Usually, when they did visit, Travis had them bring things—pretty rocks they’d found in the garden, leaves they’d laminated, homemade cards decorated with glitter. But even gifts were fraught with uncertainty. Lisa would set her gift on Gabby’s stomach and back away; a moment later, she’d move it closer to Gabby’s hand. After that, she’d shift it to the end table. Christine, on the other hand, would move constantly. She’d sit on the bed and stand by the window, she’d peer closely at her mother’s face, and through it all, she’d never say a single word.

“What happened at school today?” Travis had asked her the last time she’d come. “I’m sure your mom wants to hear all about it.”

Instead of answering, Christine turned toward him. “Why?” she asked, her tone one of sad defiance. “You know she can’t hear me.”
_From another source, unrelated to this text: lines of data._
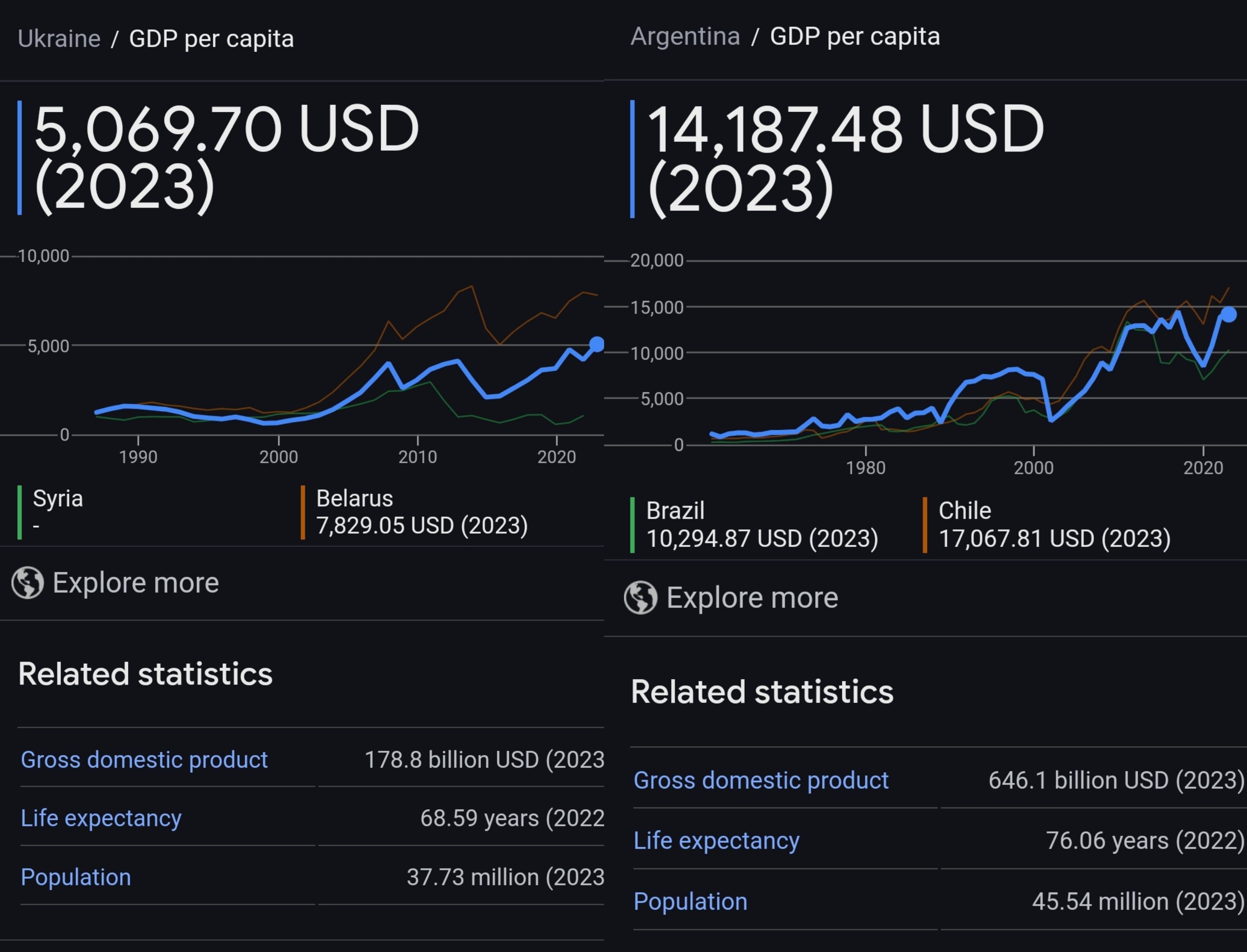This screenshot has height=952, width=1247.
Task: Open Argentina Gross domestic product statistic
Action: coord(761,780)
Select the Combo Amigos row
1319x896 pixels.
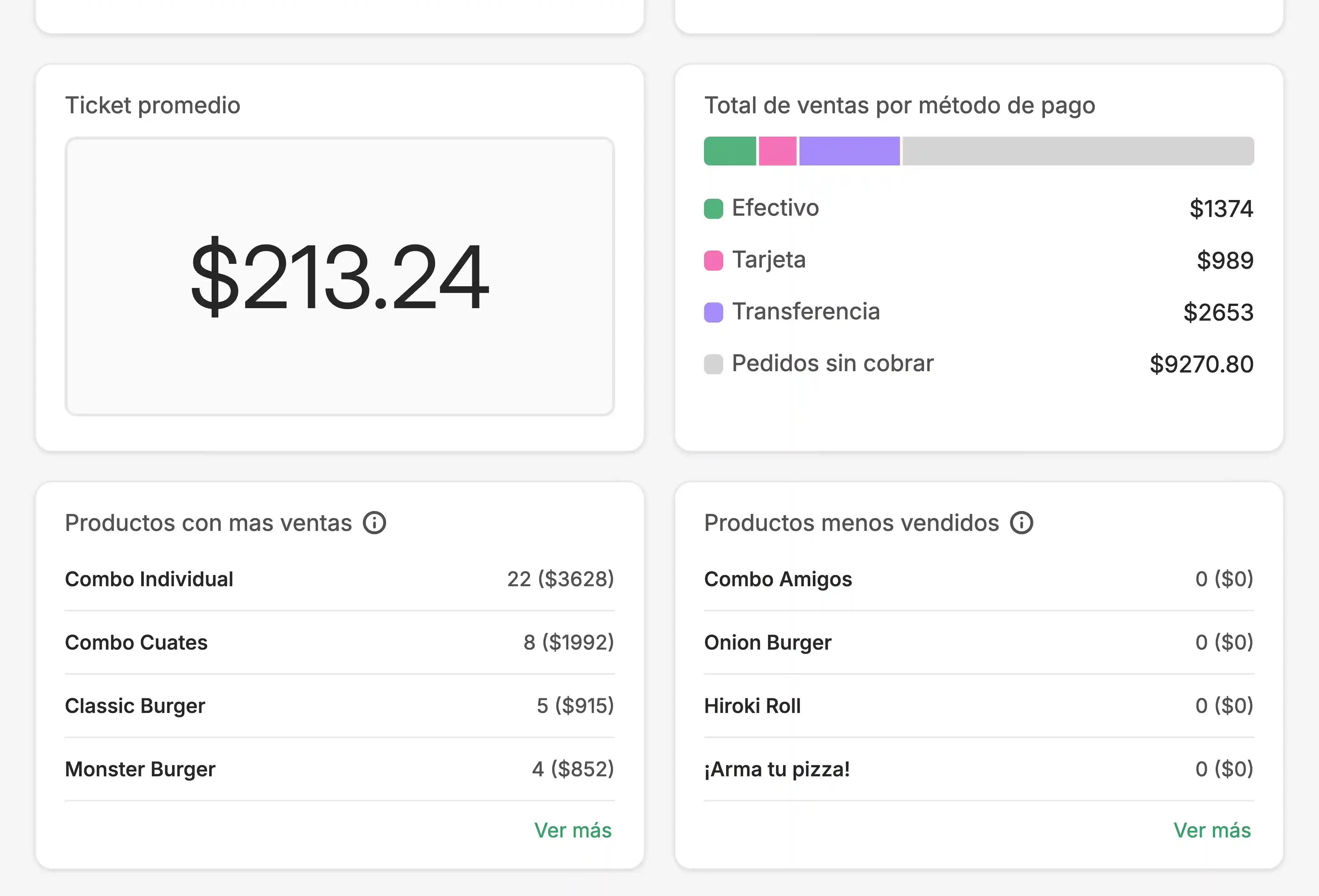[x=978, y=580]
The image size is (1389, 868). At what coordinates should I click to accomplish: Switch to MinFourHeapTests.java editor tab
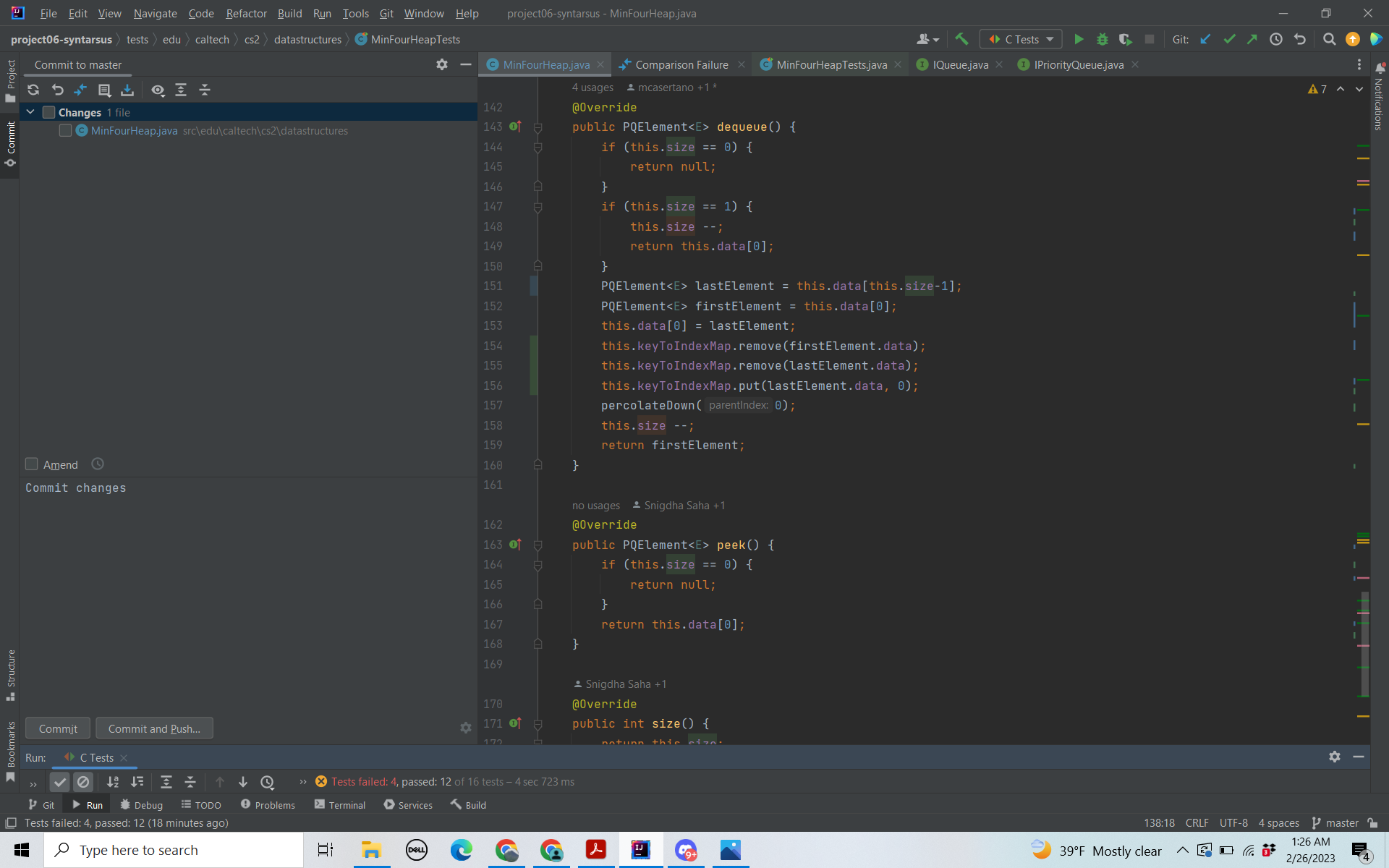831,64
There was a cafeteria on the ground floor of the hospital, and on most days Travis would go there, mainly to hear voices other than his own. Normally, he arrived around lunchtime, and over the past few weeks, he’d come to recognize the regulars. Most were employees, but there was an elderly woman who seemed to be there every time he arrived. Though he’d never spoken to her, he’d learned from Gretchen that the woman’s husband had already been in the intensive care unit when Gabby was admitted. Something about complications from diabetes, and whenever he saw the woman eating a bowl of soup, he thought about her husband upstairs. It was easy to imagine the worst: a patient hooked up to a dozen machines, endless rounds of surgery, possible amputation, a man barely hanging on. It wasn’t his business to ask, and he wasn’t even certain he wanted to know the truth, if only because it felt as though he couldn’t summon the concern he knew he’d need to show. His ability to empathize, it seemed to him, had evaporated.
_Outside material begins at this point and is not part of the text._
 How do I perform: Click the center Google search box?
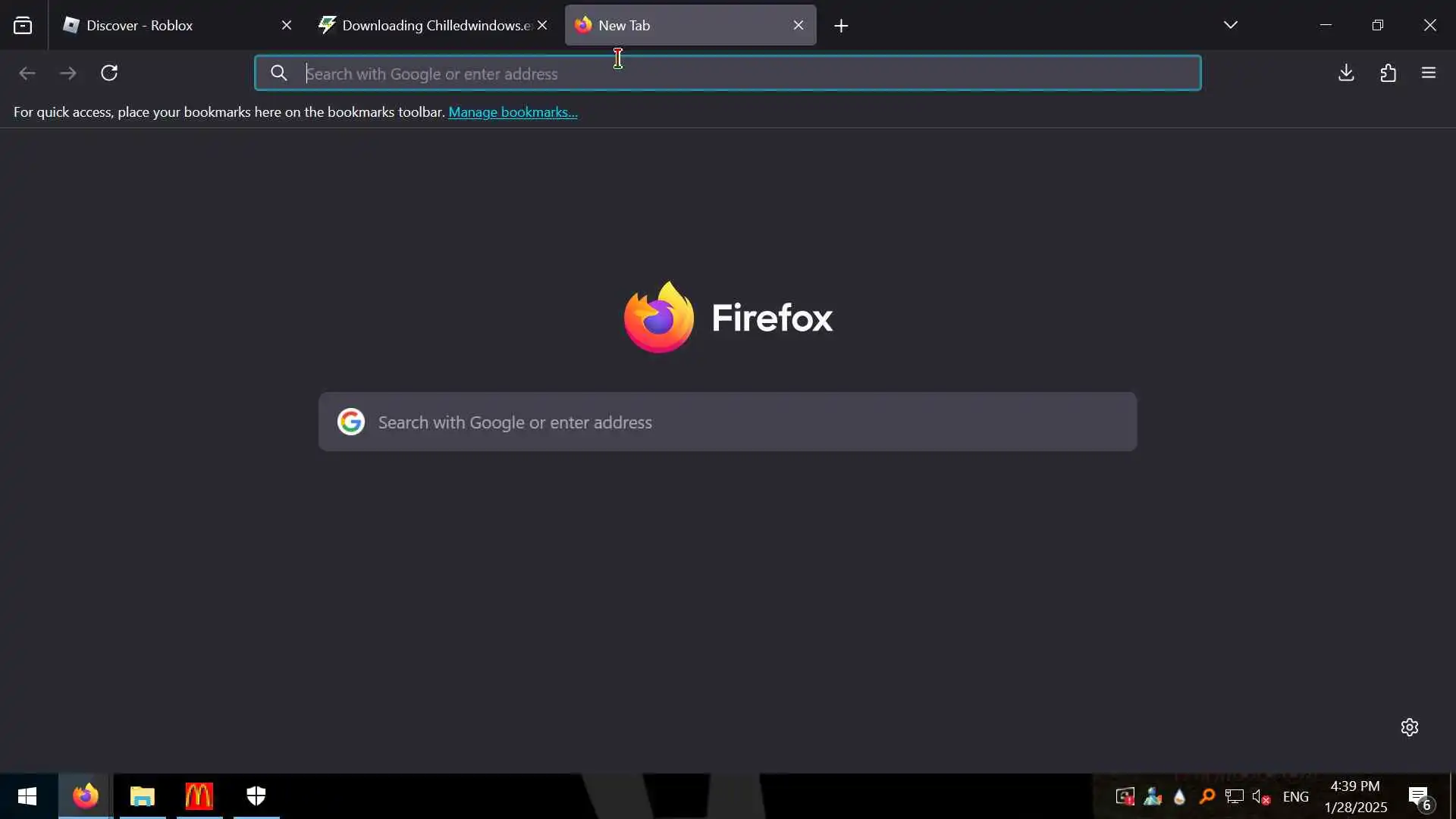(x=726, y=422)
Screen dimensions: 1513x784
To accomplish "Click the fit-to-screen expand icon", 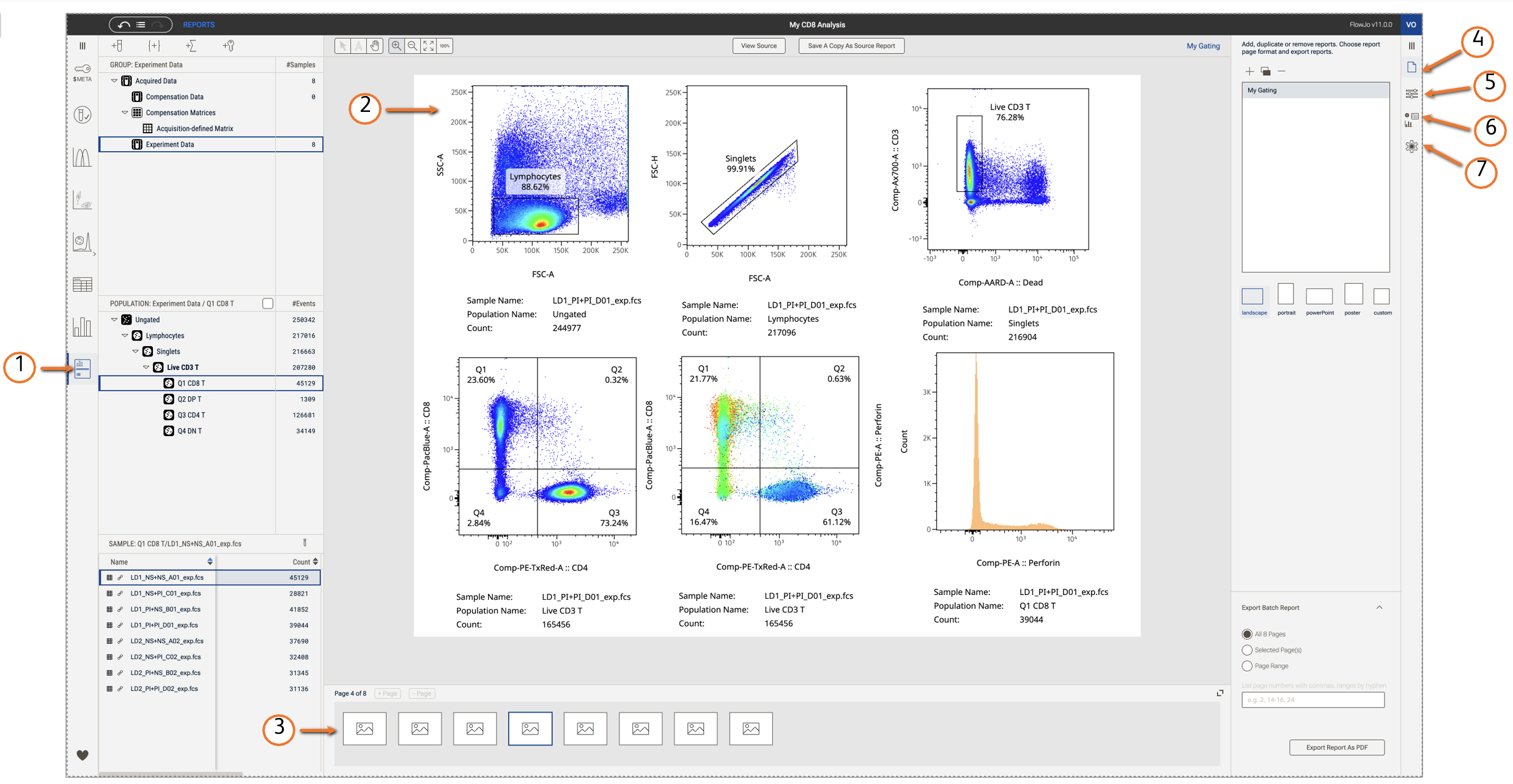I will coord(429,46).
Still, he watched her, curious about what he could learn from her. While the knot in his stomach never seemed to settle enough for him to swallow more than a few bites of anything, she not only ate her entire meal, but seemed to enjoy it. While he found it impossible to focus long enough on anything other than his own needs and his daughters’ daily existence, she read novels during lunch, and more than once, he’d seen her laughing quietly at a passage that had amused her. And unlike him, she still maintained an ability to smile, one she offered willingly to those who passed her table.

Sometimes, in that smile, he thought he could see a trace of loneliness, even as he chided himself for imagining something that probably wasn’t there. He couldn’t help wondering about her marriage. Because of her age, he assumed they’d celebrated a silver, perhaps even golden, anniversary. Most likely there were kids, even if he’d never seen them. But other than that, he could intuit nothing. He wondered whether they had been happy, for she seemed to be taking her husband’s illness in stride, while he walked the corridors of the hospital feeling as if a single wrong step would send him crumpling to the floor.

He wondered, for instance, whether her husband had ever planted rosebushes for her, something Travis had done for Gabby when she’d first become pregnant with Christine. Travis remembered the way she looked as she sat on the porch, one hand on her belly, and mentioned that the backyard needed flowers. Staring at her as she said it, Travis could no more have denied her request than breathed underwater, and though his hands were scraped and his fingertips bloody by the time he finished planting the bushes, roses were blooming on the day Christine had been born. He’d brought a bouquet to the hospital.